**Instructions for the task**
Skip the images. Copy the records exactly as written.

**Excerpted records**
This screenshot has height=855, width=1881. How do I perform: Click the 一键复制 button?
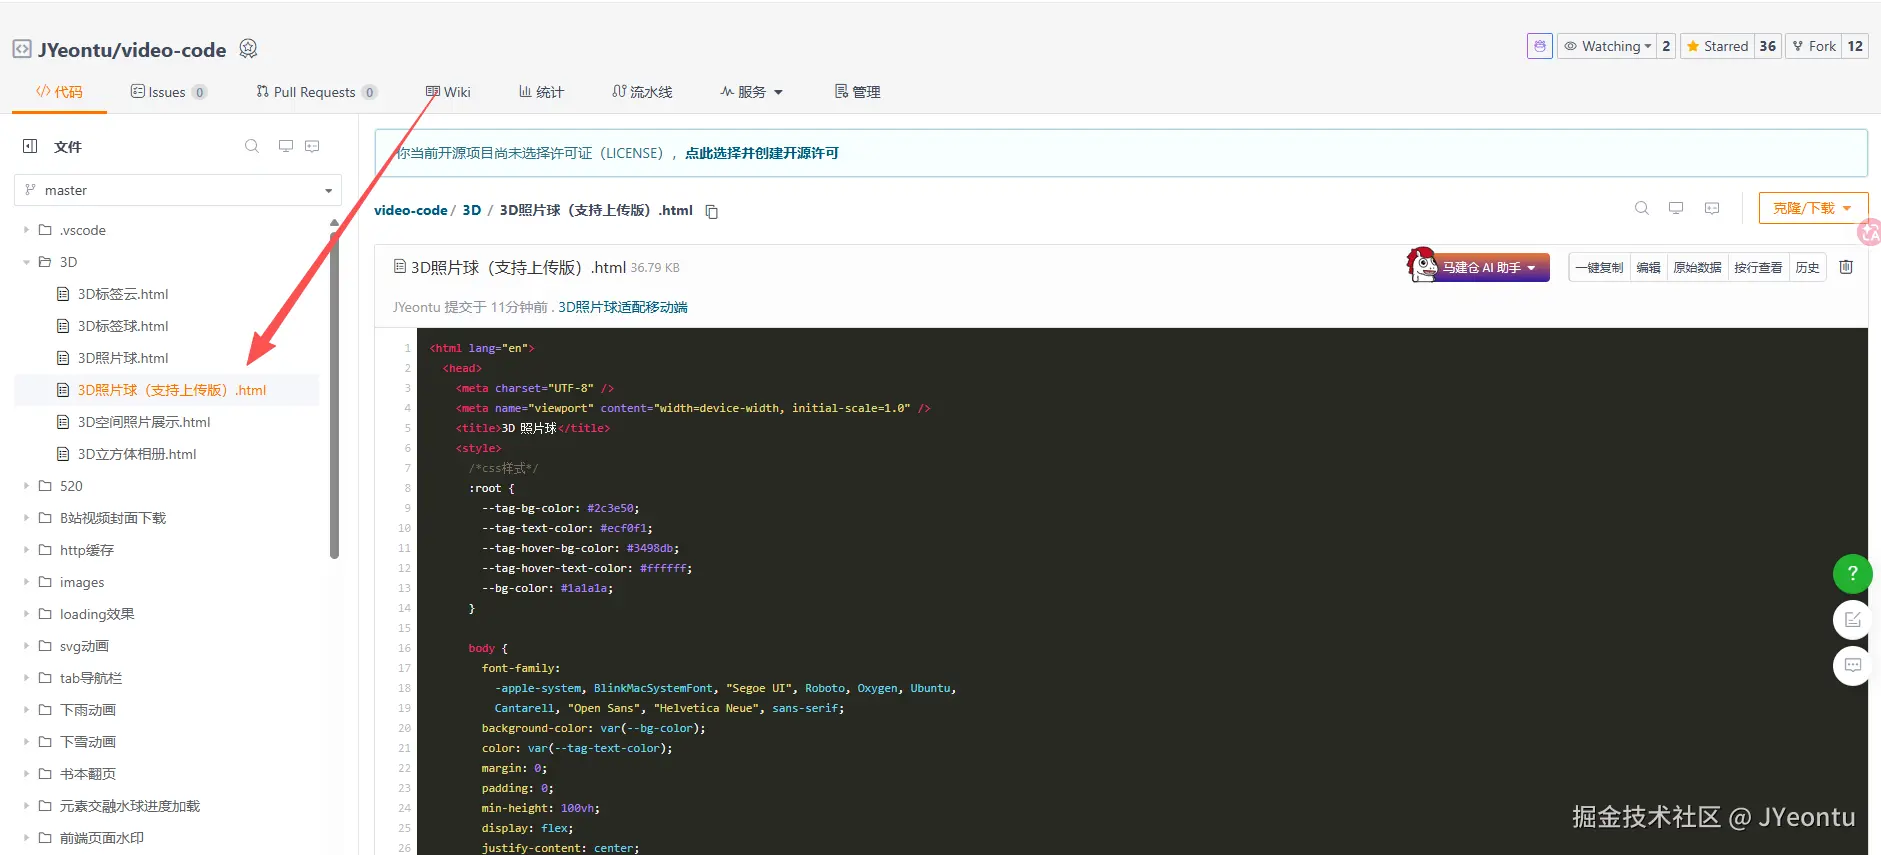1599,267
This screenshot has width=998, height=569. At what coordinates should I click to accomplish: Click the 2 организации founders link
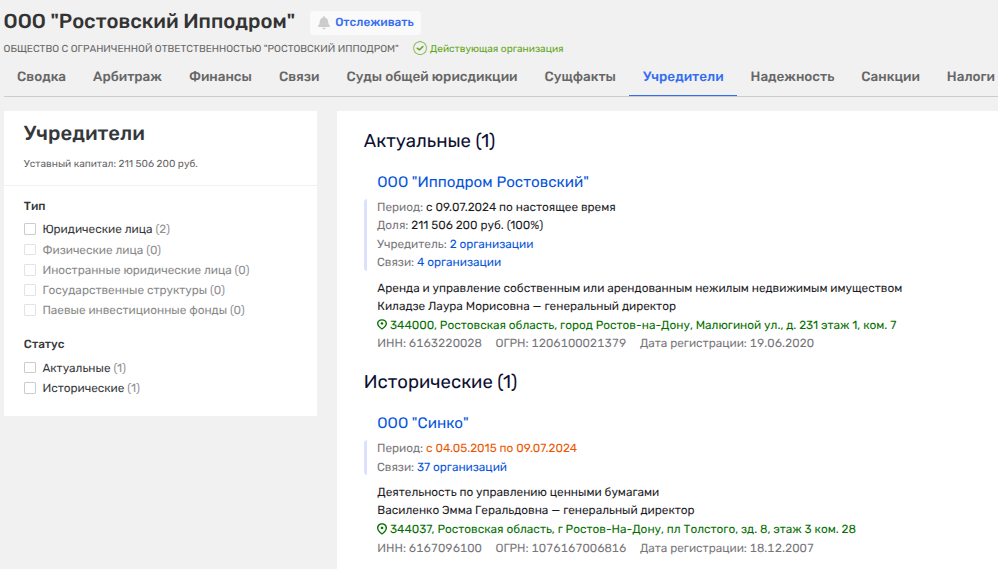491,244
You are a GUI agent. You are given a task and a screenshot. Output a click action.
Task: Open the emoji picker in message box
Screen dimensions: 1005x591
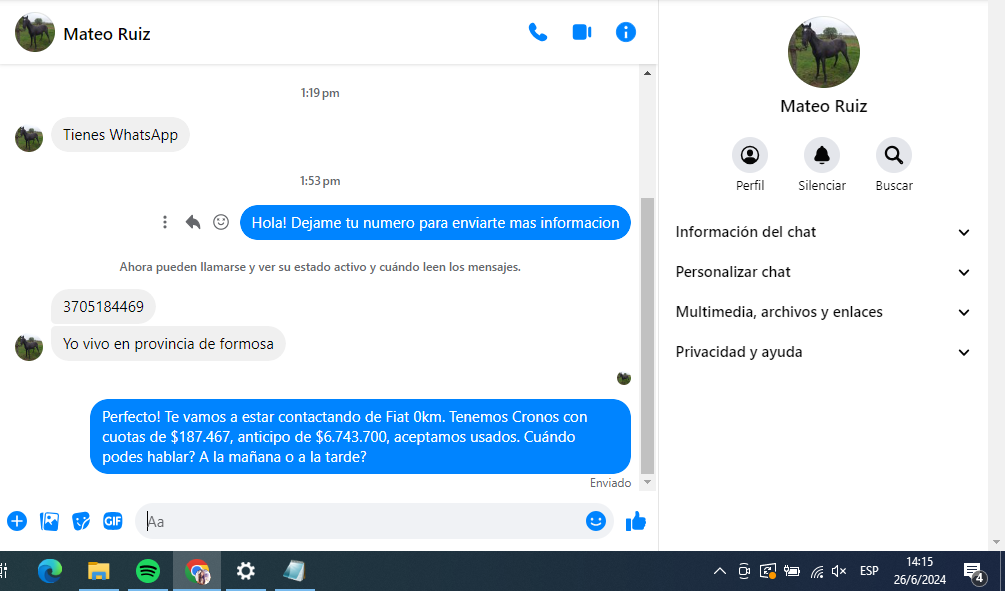point(596,521)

**Response below**
This screenshot has height=855, width=1881. How do I perform: Click the 一键复制 button?
1599,267
This screenshot has width=998, height=569. At what coordinates should I click to accomplish: Click the 2 организации founders link
491,244
You are a GUI agent. You are given a task and a screenshot. Output a click action.
Task: Open the emoji picker in message box
Screen dimensions: 1005x591
point(596,521)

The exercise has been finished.